Certains membres de l'industrie affirment que le régulateur aura du mal à établir une liste de rationnement cohérente car les chaînes d'approvisionnement manufacturières sont entrelacées et les effets d'entraînement difficiles à prévoir.

DES SEUILS DE DOULEUR PLUS ÉLEVÉS

Pour tenter de prendre le contrôle de la situation, les propositions de la Fédération des industries allemandes (BDI), qui seront exposées au régulateur du réseau allemand début juin, soutiennent l'idée d'un système de type enchères.

L'État rembourserait les entreprises si elles réduisent leur consommation de gaz en arrêtant la production temporairement ou à plus long terme, ce qui laisserait plus d'argent aux secteurs critiques, a déclaré une source industrielle proche du dossier, qui a demandé à ne pas être nommée.

Une autre source a déclaré que ce modèle chercherait à distribuer le gaz sur la base du prix.
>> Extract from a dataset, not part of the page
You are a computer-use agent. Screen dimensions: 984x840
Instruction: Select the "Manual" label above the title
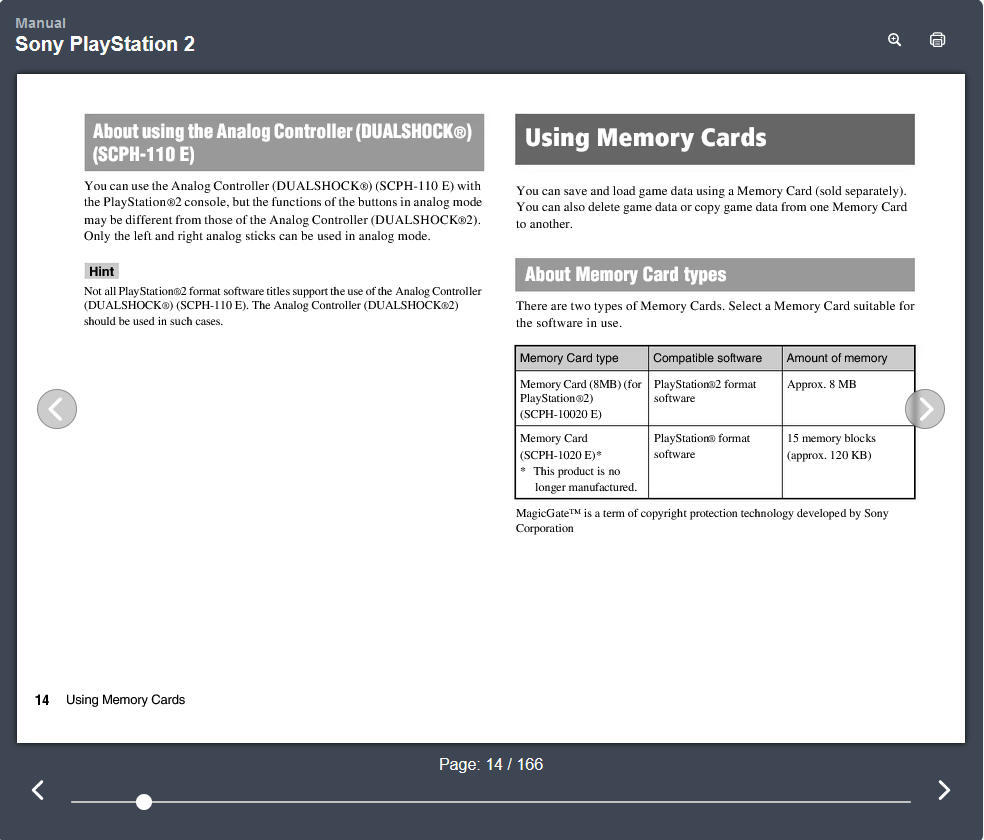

Les détails sont encore en cours d'élaboration.

Les petites et moyennes entreprises allemandes, regroupées sous l'égide du groupe de pression "mittelstand" BVMW, sont toutefois alarmées à l'idée d'utiliser ce système pour faire face au rationnement du gaz.

"Mettre aux enchères les droits d'utilisation du gaz n'est pas juste", a déclaré Hans-Juergen Voelz, économiste en chef du groupe, affirmant qu'un tel système pourrait fermer les entreprises de taille moyenne.

"Les grandes entreprises financièrement solides ont un seuil de douleur beaucoup plus élevé dans de telles enchères qu'une entreprise mittelstand."

Le chef du régulateur du réseau, M. Mueller, a déclaré la semaine dernière que les enchères pour le rationnement du gaz pourraient avoir du sens.

L'Allemagne dispose déjà d'un tel système pour tenter de sevrer le pays du charbon.

Les services publics font des offres pour les paiements compensatoires qu'ils recevront en échange de l'arrêt des centrales électriques au charbon.

Les entreprises prêtes à accepter le prix le plus bas en échange de la fermeture se qualifient pour l'aide de l'État, laissant les grandes centrales électriques, dont les enjeux sont plus importants, en activité.